The copy number concordance rates were 98.6, 97.5, and 99.8% for our method, SCAN and PennCNV, respectively. PennCNV showed higher concordance rate due to its conservative detection of CNV while our method and SCAN detected more CNV loci. The copy number discordant rate was 1.00% in our method, mainly caused by three individuals whose r is further away from majority of individuals.

Table 6 summarizes the number of normal SNP genotype calls from one set of samples compared with the other set of samples. The concordance rate of regular genotypes (cn = 2) using our method was 99.95% and for BeadStudio was 99.99%. But our method had a no-call rate of 0.13%, much smaller than 4.35% from BeadStudio. BeadStudio provides high amount of no-calls to maintain the concordance rate almost perfect. While our method extracts more information from the BeadStudio's no-calls, that is, among 43,018 no-call loci from BeadStudio, 38,962 loci were genotyped concordantly by our method. Hence, there was a trade-off between no call rate and concordance rate.

Table 7 summarizes CNV regions on chromosome 1 of CEU samples detected by PennCNV, SCAN, segCNV, WHMM, and our hap-CNP in overlap with the CNV regions validated through array CGH and with each other. Among a total of 26.5 Mb CNV regions detected by hap-CNV, more than 80% are in the validated regions. PennCNV and SCAN detected much less but most of their detected regions are covered by the validation set.

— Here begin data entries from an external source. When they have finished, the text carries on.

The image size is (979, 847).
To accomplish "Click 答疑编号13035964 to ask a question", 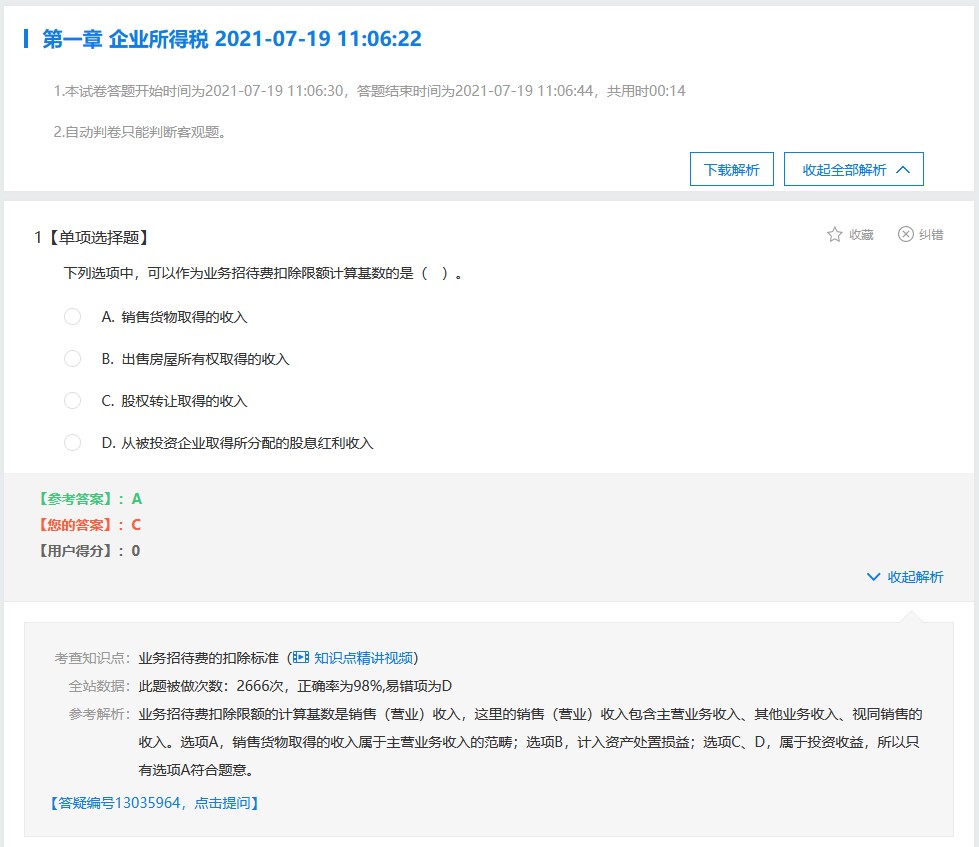I will click(x=154, y=802).
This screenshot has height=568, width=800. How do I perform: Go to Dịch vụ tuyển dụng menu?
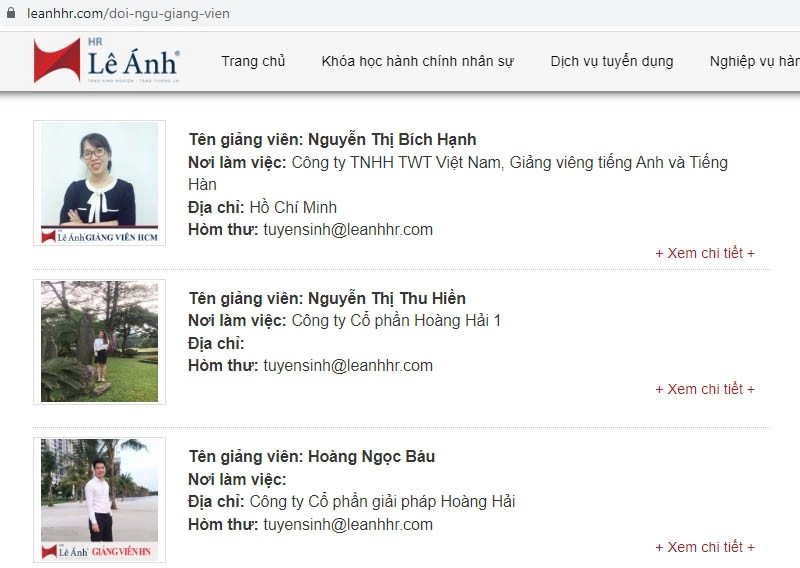(612, 61)

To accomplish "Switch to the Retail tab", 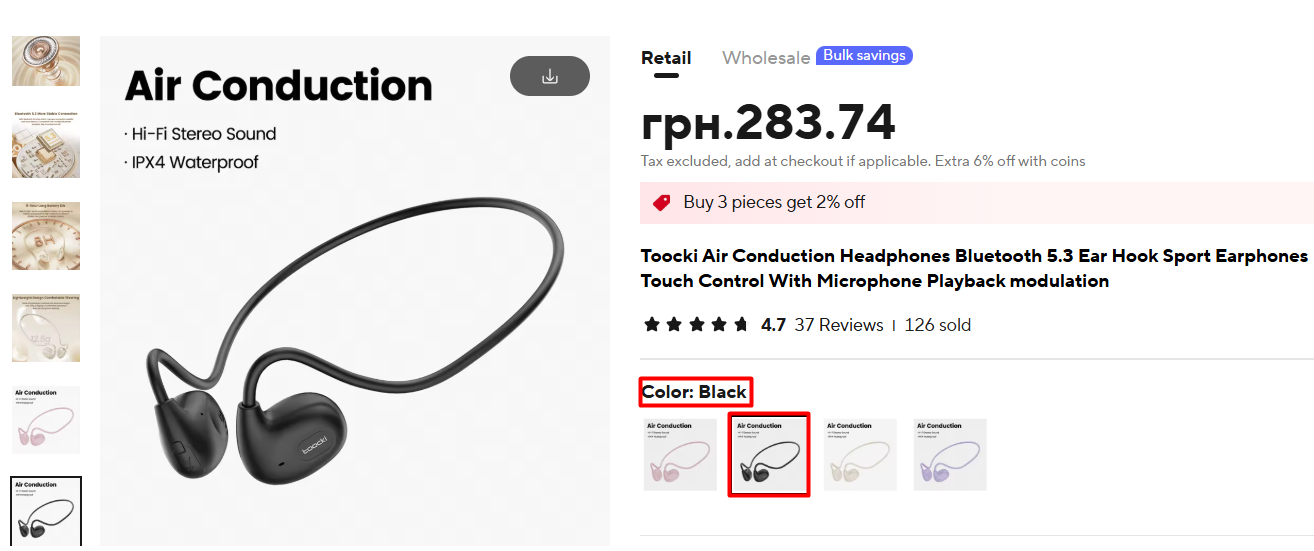I will [666, 58].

Overall, we have detected 70, 57, 67, and 78% unique CNVs which cannot be found in PennCNV, SCAN, segCNV, and WHMM. Despite that the majority of CNV regions were among validated regions, the percentage of all validated regions covered by each approach was tiny (0.13, 0.06, 0.10, 0.09, and 5.16%, respectively), suggesting genotyping platform may have limited sensitivity for CNV detecting compared with aCGH. When we checked individual calls, most of long CNV regions were called by all five algorithms but there is no persistent optimal choice of an algorithm. As example regions from three samples are shown in Figure 2, long deletion and duplication regions were detected by all five methods in (A) and (B) but a small deletion CNV region was detected only by our method.

Computation time was in similar scales as in simulations. For 90 CEU individuals, the average computing time on chromosome 1 were 1.0, 16.9, 3.2, 48.2, and 28.8 s for SCAN, PennCNV, segCNV, WHMM, and our method, respectively.

The authors declare that the research was conducted in the absence of any commercial or financial relationships that could be construed as a potential conflict of interest.